▶ Exercise requirements
(a) Please reproduce the article below on the toxic algae bill word for word, from "The House of" to "to the Senate.".
(b) According to the article below on the toxic algae bill, why is algae in drinking water a danger to health? Answer in one to three sentences.

▶ Passage provided
+---+

The House of Representatives has approved a bill to fight the toxic algae contamination of drinking water.

The bill will need the U.S. Environmental Protection Agency (EPA) to develop a plan, which will assess and manage risks that arise from toxins from algal contamination. The green-colored algae can produce microcystin, a toxin that can damage the liver.

The bill has been approved on a vote of 375 to 37 and has been sent to the Senate.

"While it has been long in coming, Congress has finally taken a critical step to arm communities against the threat of toxic algae, which I hope expedites the U.S. EPA's work on long-overdue guidelines. I urge my colleagues in the Senate to approve this overdue legislation without further delay," said Representative Marcy Kaptur.

The Great Lakes provide drinking water to more than 40 million people in the U.S. The water from the lakes is also used for agricultural and industrial use. However, Lake Erie, which is the shallowest of all the five Great Lakes, has experienced algal blooms in the past few years, exposing humans to dangerous toxins.

+---+

▶ Material supplied

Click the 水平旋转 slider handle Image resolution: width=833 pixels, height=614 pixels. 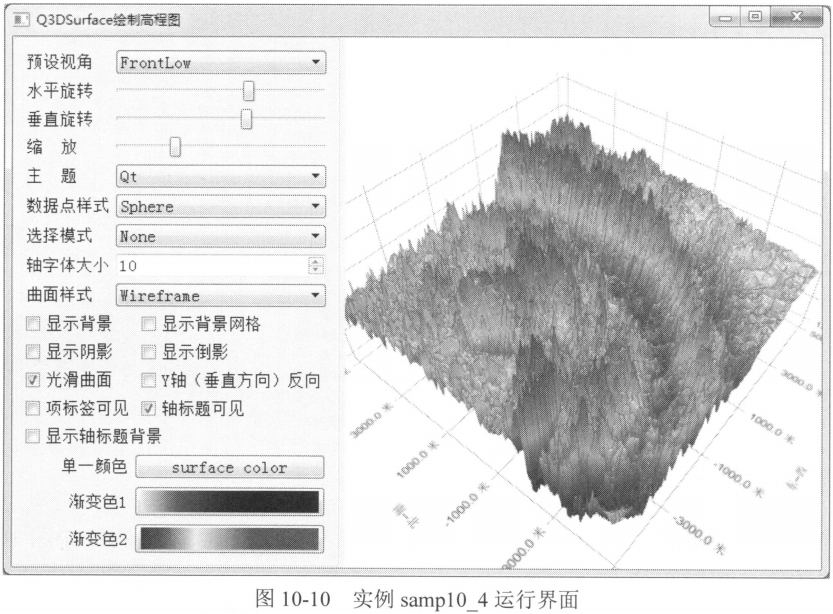click(x=249, y=91)
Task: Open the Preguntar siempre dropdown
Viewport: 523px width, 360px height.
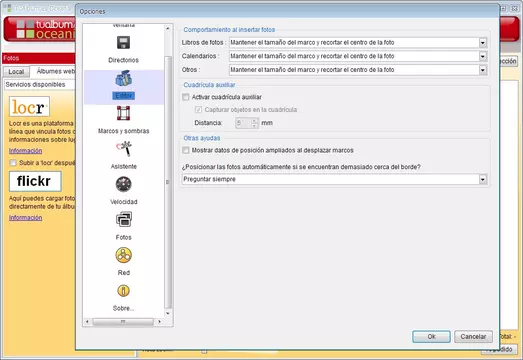Action: [x=335, y=179]
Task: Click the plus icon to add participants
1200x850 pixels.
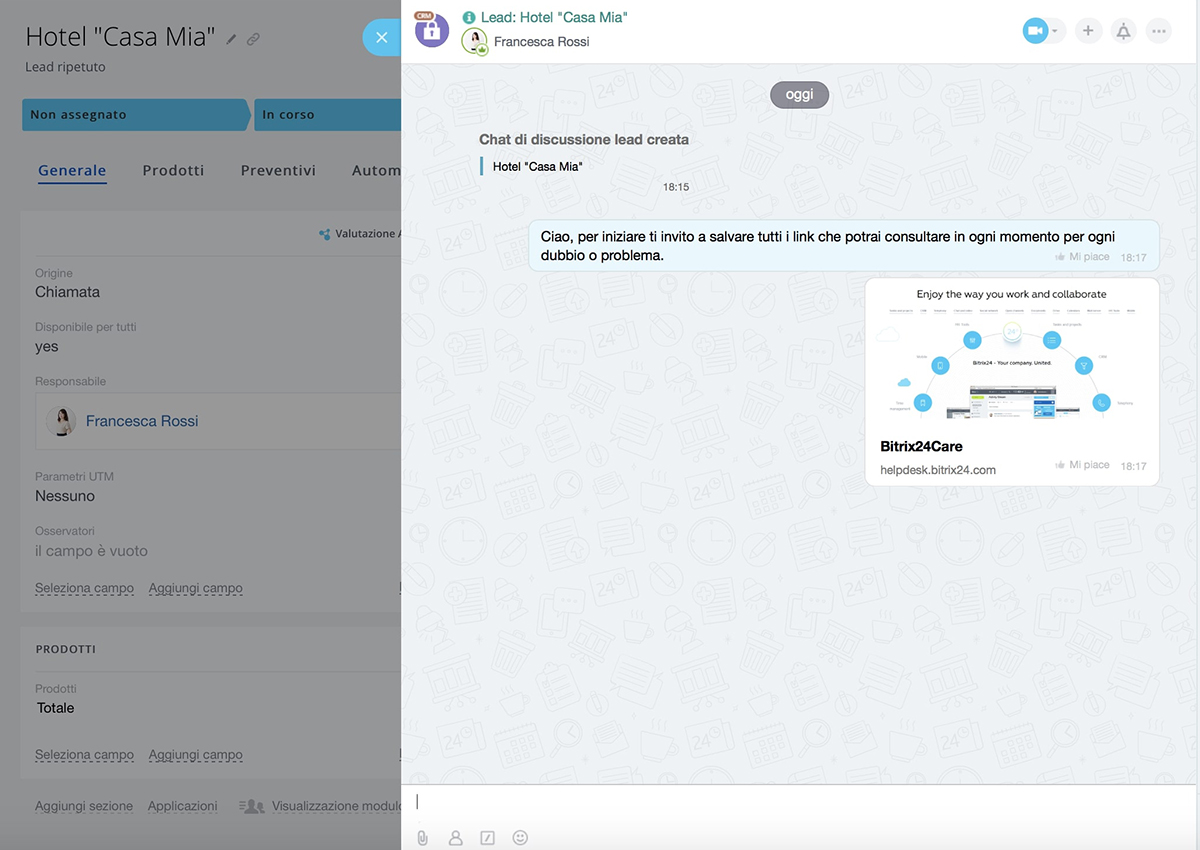Action: [1088, 31]
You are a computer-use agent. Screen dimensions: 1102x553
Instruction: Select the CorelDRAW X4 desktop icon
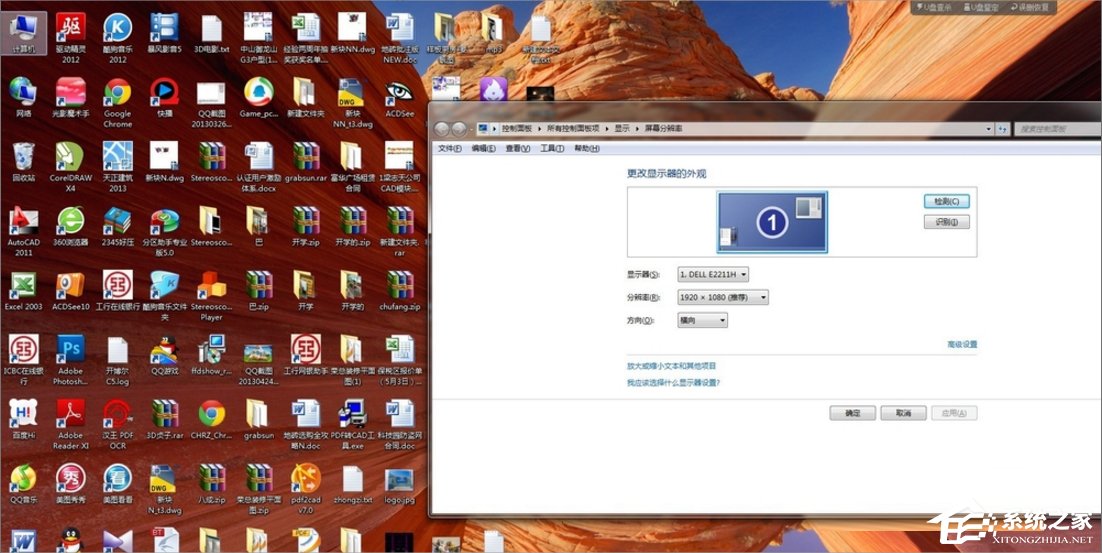tap(70, 159)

+---+

▶ Solutions to the tasks
(a)
The House of Representatives has approved a bill to fight the toxic algae contamination of drinking water.

The bill will need the U.S. Environmental Protection Agency (EPA) to develop a plan, which will assess and manage risks that arise from toxins from algal contamination. The green-colored algae can produce microcystin, a toxin that can damage the liver.

The bill has been approved on a vote of 375 to 37 and has been sent to the Senate.

(b) The green-colored algae can produce microcystin, a toxin that can damage the liver.